The Birds
(Daphne du Maurier)
A short but powerful story about one man?s attempts to save his family from a freak act of nature. It is a cold December on the peninsula and Nat Hocken becomes increasingly aware of the growing flocks of seabirds that surround his home. At night, fifty or so small garden birds attack his children in their beds. The radio warns that the whole country is being invaded by aggressive deluges of birds of all kinds and advises people to board up their windows and to stay indoors. The gulls are beginning to circle and Nat rushes to collect his daughter from the school bus stop. He urges the other children to hurry home and the cynical farmers to barricade their homes. By the time he reaches his door the birds are diving at him and at his house. Thousands of gulls and gannets hurl themselves at the boarded windows and doors. The onslaught goes on until the tide begins to ebb. Only then does the family have time to gather resources from a nearby farm to help them sustain the next siege at the flo of the tide. They find that the rest of the village have not survived.

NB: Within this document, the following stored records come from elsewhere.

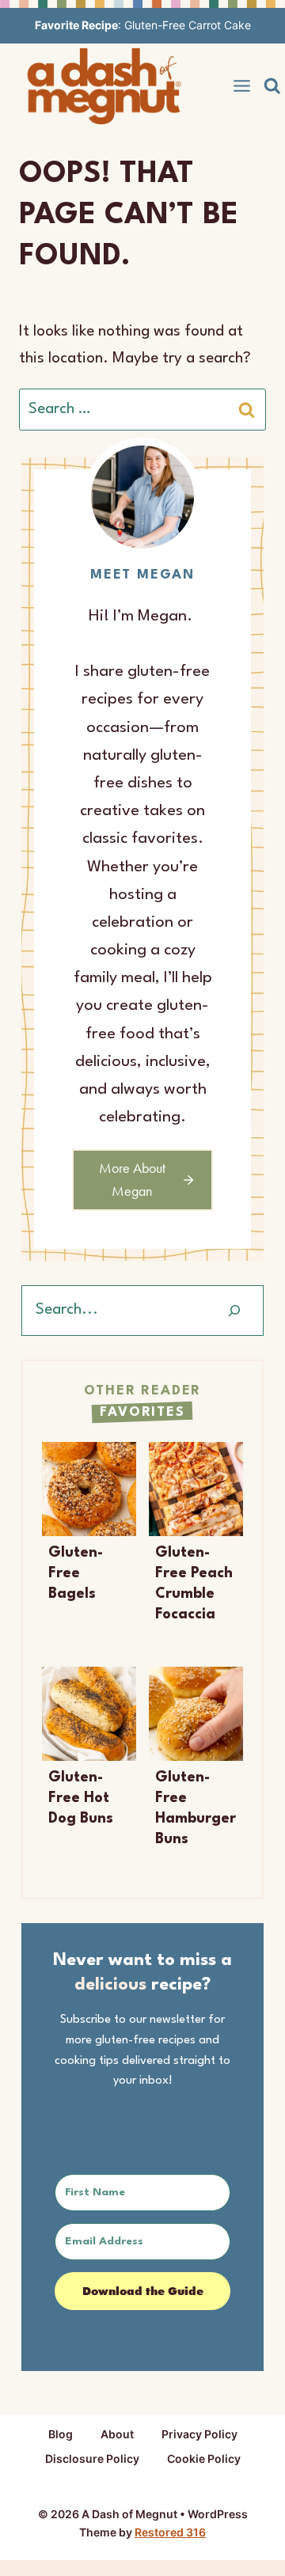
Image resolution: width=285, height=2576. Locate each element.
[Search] (234, 1310)
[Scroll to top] (243, 2542)
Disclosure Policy (92, 2458)
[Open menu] (242, 86)
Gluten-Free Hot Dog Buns (80, 1798)
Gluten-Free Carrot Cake (187, 25)
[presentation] (89, 1489)
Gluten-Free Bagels (75, 1573)
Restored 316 (170, 2532)
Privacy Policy (200, 2434)
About (117, 2434)
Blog (60, 2434)
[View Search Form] (272, 86)
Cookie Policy (204, 2458)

Families lie dead in their homes, the postman and animals torn to pieces outside. Nat?s family have fortified themselves in their kitchen. The upstairs rooms have already been invaded and the scratching of the birds can be heard. Piles of dead birds surround the house, their kamikaze dives against the building shattering their skulls. Nat hopes that help will come soon from the mainland but as his family sleep he lights his last cigarette and listens to the sound of the hawks thudding against the door and the sound of splintering wood. The juxtaposition between the solitude and peace of the natural surroundings of the peninsula and the ensuing onslaught of nature itself is striking and alarming. Du Maurier's use of understatement and the quiet beauty of her writing creates a haunting atmosphere. The reader is left to form his/her own imagined conclusions and this is ultimately more frightening than any shock-horror tactics sometimes used in more contemporary works. A timeless classic. Beautiful and terrible, and well worth the read.